PAGE EXCERPT:
▼

Anthony Tudor St John, 22nd Baron St John of Bletso (born 16 May 1957) is a British peer, politician, businessman and solicitor. He is one of the ninety hereditary peers elected to remain in the House of Lords after the House of Lords Act 1999.  He speaks on African affairs (and is a notable expert on Southern Africa), deregulation, financial services and information technology.  Rather than aligning with a particular political party, he remains a crossbencher.

Life and career
Born to Andrew St John, 21st Baron St John of Bletso, he succeeded to his father's titles in 1978. He was educated at the University of Cape Town, where he graduated with a Bachelor of Arts and Bachelor of Science, and at the University of South Africa, where he graduated with a Bachelor of Laws. He was further educated at the London School of Economics and received a Master of Laws. Lord St John took his seat in the House of Lords in 1979.

Between 1985 and 2002, he worked as an oil analyst at County NatWest Securities and then Smith New Court Plc and thereafter served as a consultant to Merrill Lynch until 2008. He built up the Internet Datacentre business of Globix Corporation in the UK and then became President of Global Sales and Marketing for the International Group. Between 2004 and 2012, he was Non-Executive Chairman of Spiritel Plc, a telecommunications service provider and served as a Non-Executive Director at Sharp Interpak, WMRC and Pecaso. He has also been on the Advisory Board of Infinity SDC and Chayton Capital with the focus on agriculture and business opportunities in Africa. His company, African Business Solutions, assists International companies seeking to invest in Africa specifically in infrastructure, broadband, financial services and renewable energy. He currently serves as Chairman and Non-Executive Director of several listed and un-listed companies.

▲

ENTRIES PROVIDED:
▼

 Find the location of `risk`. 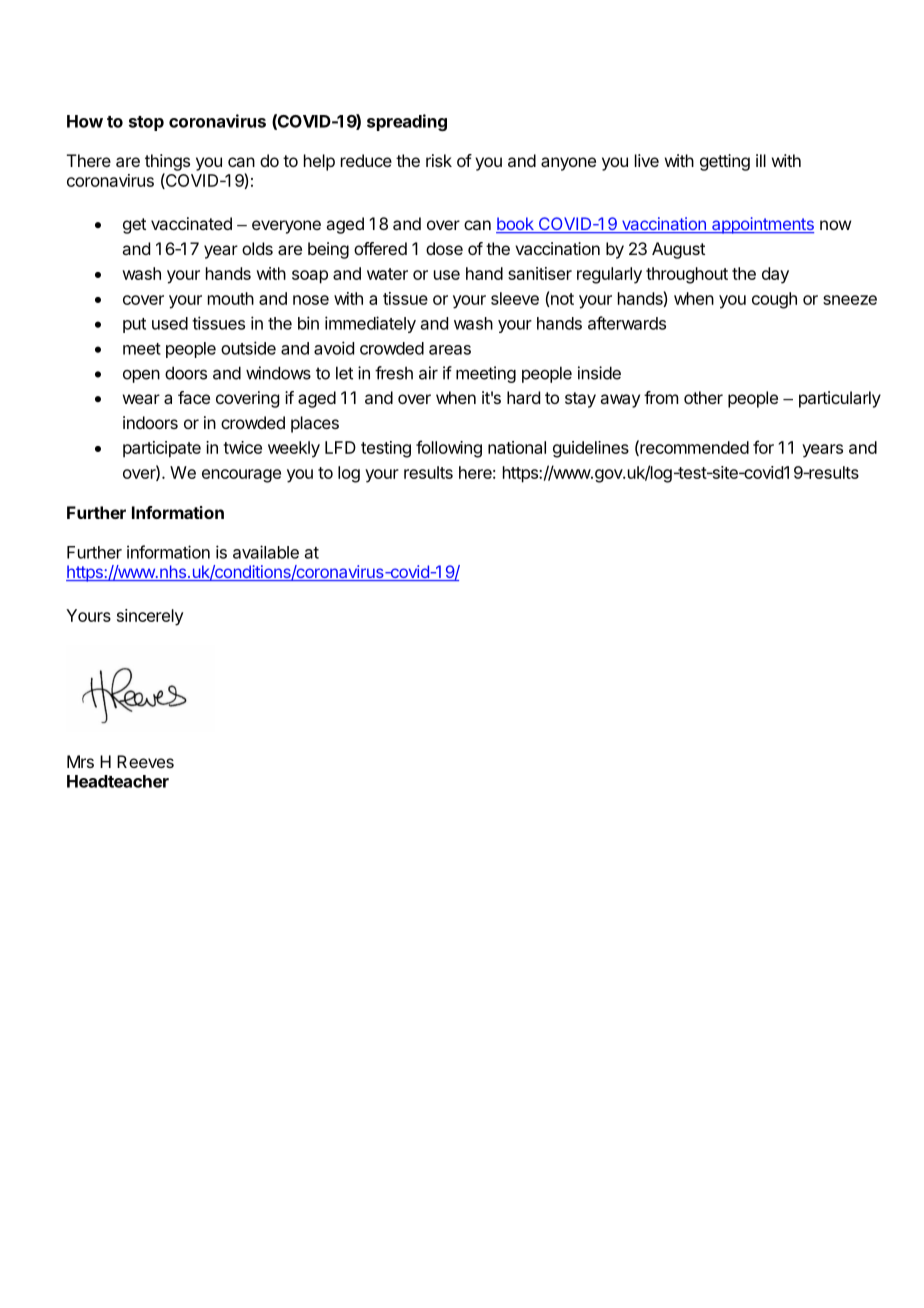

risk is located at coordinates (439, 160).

▲
▼

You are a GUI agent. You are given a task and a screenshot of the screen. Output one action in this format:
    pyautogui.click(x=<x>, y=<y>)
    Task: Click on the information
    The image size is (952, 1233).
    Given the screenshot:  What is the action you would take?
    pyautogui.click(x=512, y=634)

▲

EXERCISE TASKS:
(a) In the biography of Lord St John of Bletso, swap "crossbencher" for "cross-bench peer" in the part that opens with the words containing "Anthony Tudor St" and closes with "remains a crossbencher.", and give that part again.
(b) Extend the biography of Lord St John of Bletso past its final sentence.
The records are separate material with no connection to the biography of Lord St John of Bletso.

RESULTS IN ORDER:
(a)
Anthony Tudor St John, 22nd Baron St John of Bletso (born 16 May 1957) is a British peer, politician, businessman and solicitor. He is one of the ninety hereditary peers elected to remain in the House of Lords after the House of Lords Act 1999.  He speaks on African affairs (and is a notable expert on Southern Africa), deregulation, financial services and information technology.  Rather than aligning with a particular political party, he remains a cross-bench peer.

(b)
Since 1998 Lord St John has served as an extra Lord-in-Waiting to HM The Queen. He has recently served on the House of Lords Communications Select Committee and the Ad hoc select committee on artificial intelligence. He is currently Vice Chairman of the All Party Parliamentary Africa Group, Zimbabwe group and South Africa group as well as the endangered species group.  He served as Chairman of the charity, Citizens Online from 2001 to 2008. He is currently a trustee of Christel House Europe and trustee emeritus of Alexandra Rose Charities, Tusk Trust and Television Trust for the environment.

His special interests are foreign affairs, particularly Africa, clean technology, wildlife conservation and sport. He plays a proactive role in the charitable sector, as a trustee of 7 charities mostly focused on poverty reduction, education and wildlife conservation in Southern Africa.

Personal
Anthony St John married Dr Helen Jane Westlake, they have 4 children. Lord St John is now married to Sabina St John and they have 5 children between them.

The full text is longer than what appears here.